Anggota Komisi III DPR RI, Abdullah, mendesak kepolisian untuk mengusut tuntas praktik jual beli rekening bank yang digunakan untuk judi online. Desakan ini muncul setelah Pusat Pelaporan dan Analisis Transaksi Keuangan (PPATK) menemukan 571.410 NIK penerima bantuan sosial (bansos) terindikasi terlibat judi online.
PPATK mencocokkan data 28,4 juta NIK penerima bansos dengan 9,7 juta NIK pemain judi online. Hasilnya mengejutkan: ratusan ribu NIK penerima bansos terlibat, dengan total transaksi mencapai Rp15 miliar. Angka ini menunjukkan betapa masifnya praktik ini dan betapa rentannya sistem bansos terhadap penyalahgunaan.
Abdullah menekankan pentingnya penindakan tegas terhadap penjual dan pembeli rekening. Hal ini perlu dilakukan sesuai hukum yang berlaku, guna mencegah semakin suburnya transaksi judi online dan mencegah memperdalam jurang kemiskinan masyarakat. Ia menyebutkan beberapa pasal yang dapat digunakan sebagai dasar hukum, yaitu Pasal 303 KUHP dan UU ITE Pasal 27 ayat 2.
Ancaman Hukum yang Berat bagi Pelaku
Pasal 303 KUHP mengatur soal perjudian dengan ancaman pidana penjara maksimal 10 tahun atau denda hingga Rp25 juta. Sementara itu, UU ITE Pasal 27 ayat 2 mengatur larangan perjudian online dengan sanksi penjara hingga 10 tahun dan denda maksimal Rp10 miliar. Hukuman yang berat ini diharapkan dapat memberikan efek jera bagi para pelaku.
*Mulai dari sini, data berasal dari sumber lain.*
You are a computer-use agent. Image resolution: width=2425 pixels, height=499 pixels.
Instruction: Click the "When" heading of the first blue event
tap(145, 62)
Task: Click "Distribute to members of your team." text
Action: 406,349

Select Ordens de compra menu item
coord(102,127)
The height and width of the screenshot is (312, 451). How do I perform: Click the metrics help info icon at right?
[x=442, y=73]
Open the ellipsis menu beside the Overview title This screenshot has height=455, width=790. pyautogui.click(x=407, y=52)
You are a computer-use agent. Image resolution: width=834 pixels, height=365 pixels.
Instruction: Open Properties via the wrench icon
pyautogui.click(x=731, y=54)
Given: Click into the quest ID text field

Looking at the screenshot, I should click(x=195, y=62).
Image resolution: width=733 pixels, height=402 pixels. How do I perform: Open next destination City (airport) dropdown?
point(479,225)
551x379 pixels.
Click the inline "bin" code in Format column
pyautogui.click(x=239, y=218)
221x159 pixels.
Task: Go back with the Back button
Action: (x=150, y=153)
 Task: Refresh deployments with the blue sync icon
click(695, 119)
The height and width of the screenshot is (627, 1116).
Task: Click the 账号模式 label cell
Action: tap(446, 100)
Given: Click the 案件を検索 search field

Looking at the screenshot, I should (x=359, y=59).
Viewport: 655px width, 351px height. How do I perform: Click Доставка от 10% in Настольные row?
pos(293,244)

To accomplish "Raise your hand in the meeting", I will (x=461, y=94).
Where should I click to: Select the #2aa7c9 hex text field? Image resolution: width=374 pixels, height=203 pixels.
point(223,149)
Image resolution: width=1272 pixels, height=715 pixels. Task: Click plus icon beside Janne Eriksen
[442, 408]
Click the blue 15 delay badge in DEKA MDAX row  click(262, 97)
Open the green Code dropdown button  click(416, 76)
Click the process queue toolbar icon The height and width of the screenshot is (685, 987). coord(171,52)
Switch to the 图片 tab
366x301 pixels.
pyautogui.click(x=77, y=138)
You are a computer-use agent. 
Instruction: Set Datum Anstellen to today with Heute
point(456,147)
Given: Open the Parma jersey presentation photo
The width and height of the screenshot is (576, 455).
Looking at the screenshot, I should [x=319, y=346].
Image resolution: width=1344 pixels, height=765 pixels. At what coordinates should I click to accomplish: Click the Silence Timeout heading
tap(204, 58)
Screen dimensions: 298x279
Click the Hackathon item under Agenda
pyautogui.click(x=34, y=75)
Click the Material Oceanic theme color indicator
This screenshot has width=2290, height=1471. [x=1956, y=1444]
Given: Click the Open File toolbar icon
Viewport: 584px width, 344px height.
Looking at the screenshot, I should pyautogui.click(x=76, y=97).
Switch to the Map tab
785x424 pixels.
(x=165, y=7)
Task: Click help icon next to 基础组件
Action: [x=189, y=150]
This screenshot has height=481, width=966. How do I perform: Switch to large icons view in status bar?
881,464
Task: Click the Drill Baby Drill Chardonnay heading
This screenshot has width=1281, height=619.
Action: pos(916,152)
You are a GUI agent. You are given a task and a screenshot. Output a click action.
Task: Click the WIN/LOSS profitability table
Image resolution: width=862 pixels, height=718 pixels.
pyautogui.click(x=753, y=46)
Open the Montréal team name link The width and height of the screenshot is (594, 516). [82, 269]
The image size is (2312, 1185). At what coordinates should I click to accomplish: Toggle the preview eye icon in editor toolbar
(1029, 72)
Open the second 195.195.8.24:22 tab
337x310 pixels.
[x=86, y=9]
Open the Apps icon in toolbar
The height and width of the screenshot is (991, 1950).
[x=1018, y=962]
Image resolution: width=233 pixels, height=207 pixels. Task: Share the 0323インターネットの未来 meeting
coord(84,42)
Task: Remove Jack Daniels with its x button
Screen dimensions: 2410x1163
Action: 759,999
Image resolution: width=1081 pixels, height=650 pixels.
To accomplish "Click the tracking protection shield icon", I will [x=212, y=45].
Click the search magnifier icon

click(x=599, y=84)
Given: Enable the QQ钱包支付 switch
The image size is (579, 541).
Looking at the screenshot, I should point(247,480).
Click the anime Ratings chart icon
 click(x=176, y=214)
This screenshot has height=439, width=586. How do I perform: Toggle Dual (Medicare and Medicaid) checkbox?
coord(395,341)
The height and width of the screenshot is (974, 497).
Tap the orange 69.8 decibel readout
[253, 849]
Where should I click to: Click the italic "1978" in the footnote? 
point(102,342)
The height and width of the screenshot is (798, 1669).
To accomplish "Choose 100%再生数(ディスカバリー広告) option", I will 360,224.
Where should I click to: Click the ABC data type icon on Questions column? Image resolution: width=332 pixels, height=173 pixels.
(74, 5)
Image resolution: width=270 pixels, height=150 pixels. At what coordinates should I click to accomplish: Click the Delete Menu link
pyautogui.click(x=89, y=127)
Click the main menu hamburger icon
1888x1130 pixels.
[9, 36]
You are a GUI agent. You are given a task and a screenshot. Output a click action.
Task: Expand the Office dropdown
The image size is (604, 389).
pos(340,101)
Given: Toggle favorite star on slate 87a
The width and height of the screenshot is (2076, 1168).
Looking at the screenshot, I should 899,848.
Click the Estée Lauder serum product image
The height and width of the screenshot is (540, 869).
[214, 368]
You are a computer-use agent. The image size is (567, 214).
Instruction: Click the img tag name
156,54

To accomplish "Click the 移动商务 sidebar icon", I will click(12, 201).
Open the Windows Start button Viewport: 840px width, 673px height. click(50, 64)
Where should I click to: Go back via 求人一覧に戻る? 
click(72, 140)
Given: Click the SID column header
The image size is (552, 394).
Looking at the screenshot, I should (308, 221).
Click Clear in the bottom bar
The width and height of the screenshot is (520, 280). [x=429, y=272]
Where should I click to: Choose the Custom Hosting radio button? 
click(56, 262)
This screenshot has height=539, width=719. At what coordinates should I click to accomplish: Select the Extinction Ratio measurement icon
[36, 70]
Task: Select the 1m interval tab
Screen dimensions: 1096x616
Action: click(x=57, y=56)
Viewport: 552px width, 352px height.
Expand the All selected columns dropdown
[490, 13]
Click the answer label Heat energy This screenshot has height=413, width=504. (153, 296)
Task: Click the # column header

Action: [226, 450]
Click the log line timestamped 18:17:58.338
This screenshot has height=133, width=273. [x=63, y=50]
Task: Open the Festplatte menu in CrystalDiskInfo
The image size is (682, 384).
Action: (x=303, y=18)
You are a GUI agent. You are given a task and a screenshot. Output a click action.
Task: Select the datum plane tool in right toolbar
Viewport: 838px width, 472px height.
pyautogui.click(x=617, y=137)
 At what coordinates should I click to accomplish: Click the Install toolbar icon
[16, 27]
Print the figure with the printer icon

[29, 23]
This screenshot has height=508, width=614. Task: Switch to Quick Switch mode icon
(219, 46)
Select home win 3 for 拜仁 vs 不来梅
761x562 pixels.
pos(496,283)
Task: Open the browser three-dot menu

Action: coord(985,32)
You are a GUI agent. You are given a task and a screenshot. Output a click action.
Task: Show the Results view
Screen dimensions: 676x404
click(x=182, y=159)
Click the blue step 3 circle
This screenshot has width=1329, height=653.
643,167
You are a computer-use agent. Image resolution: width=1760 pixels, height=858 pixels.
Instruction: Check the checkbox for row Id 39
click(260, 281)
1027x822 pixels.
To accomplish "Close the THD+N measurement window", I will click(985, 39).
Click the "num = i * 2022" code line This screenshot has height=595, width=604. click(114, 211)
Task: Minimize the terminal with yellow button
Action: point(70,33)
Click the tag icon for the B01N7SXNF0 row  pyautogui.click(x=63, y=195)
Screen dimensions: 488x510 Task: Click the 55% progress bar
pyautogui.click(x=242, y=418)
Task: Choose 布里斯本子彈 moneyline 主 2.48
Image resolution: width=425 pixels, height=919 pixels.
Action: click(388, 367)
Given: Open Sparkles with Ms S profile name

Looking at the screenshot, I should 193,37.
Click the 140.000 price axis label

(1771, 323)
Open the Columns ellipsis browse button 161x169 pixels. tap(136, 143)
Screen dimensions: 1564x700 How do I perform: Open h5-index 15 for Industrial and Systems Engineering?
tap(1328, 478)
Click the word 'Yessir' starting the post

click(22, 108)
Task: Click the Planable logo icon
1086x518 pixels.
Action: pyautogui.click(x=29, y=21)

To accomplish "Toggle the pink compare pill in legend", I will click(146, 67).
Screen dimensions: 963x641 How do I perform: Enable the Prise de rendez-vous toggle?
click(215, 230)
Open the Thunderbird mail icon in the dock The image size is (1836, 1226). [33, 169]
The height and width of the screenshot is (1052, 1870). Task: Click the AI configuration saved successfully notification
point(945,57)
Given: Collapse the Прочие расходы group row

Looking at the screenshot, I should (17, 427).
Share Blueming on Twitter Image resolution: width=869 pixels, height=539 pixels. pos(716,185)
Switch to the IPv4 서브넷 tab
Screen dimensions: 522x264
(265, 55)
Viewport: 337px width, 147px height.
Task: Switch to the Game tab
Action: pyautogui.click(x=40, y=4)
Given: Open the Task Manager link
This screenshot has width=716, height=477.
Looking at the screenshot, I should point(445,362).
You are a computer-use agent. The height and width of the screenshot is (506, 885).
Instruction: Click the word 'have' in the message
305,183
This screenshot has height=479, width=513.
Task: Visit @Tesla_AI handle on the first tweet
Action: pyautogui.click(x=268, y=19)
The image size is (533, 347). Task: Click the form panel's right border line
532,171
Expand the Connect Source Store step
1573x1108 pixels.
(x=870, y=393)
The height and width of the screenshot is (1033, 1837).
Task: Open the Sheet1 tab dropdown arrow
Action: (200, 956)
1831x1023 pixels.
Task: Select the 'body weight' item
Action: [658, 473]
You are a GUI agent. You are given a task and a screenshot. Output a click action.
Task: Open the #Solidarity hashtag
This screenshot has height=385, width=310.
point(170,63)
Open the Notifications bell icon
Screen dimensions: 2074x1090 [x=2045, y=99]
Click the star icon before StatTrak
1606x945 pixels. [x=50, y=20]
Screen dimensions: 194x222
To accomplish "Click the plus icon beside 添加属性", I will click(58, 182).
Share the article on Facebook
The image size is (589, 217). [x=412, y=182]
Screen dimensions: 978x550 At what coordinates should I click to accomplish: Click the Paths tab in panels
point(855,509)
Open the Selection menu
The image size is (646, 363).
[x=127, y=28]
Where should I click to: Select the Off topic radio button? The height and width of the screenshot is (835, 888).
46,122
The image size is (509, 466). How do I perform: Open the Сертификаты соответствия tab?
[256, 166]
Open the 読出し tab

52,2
Lebih lanjut, Abdullah menyoroti fakta bahwa transaksi jual beli rekening untuk judi online kini dilakukan secara daring dan luring, baik di perkotaan maupun pedesaan. Meskipun sudah ada penindakan, praktik ini justru semakin menjamur, menunjukkan betapa kompleksnya permasalahan ini.
Perlu Penanganan Secara Menyeluruh
Abdullah mendesak penanganan menyeluruh dari hulu hingga hilir. Proses pemberantasan harus dimulai dari deteksi oleh PPATK, dilanjutkan investigasi oleh Otoritas Jasa Keuangan (OJK) dan bank, dan diakhiri dengan penyelidikan oleh kepolisian. Koordinasi yang efektif antar lembaga sangat krusial dalam memberantas kejahatan ini.
Sebagai contoh, setelah PPATK mendeteksi transaksi mencurigakan, OJK dan bank harus segera melakukan investigasi dan validasi data untuk pemblokiran rekening. Kemudian, kepolisian harus melakukan penyidikan dan penyelidikan lebih lanjut untuk menangkap dan memproses para pelaku.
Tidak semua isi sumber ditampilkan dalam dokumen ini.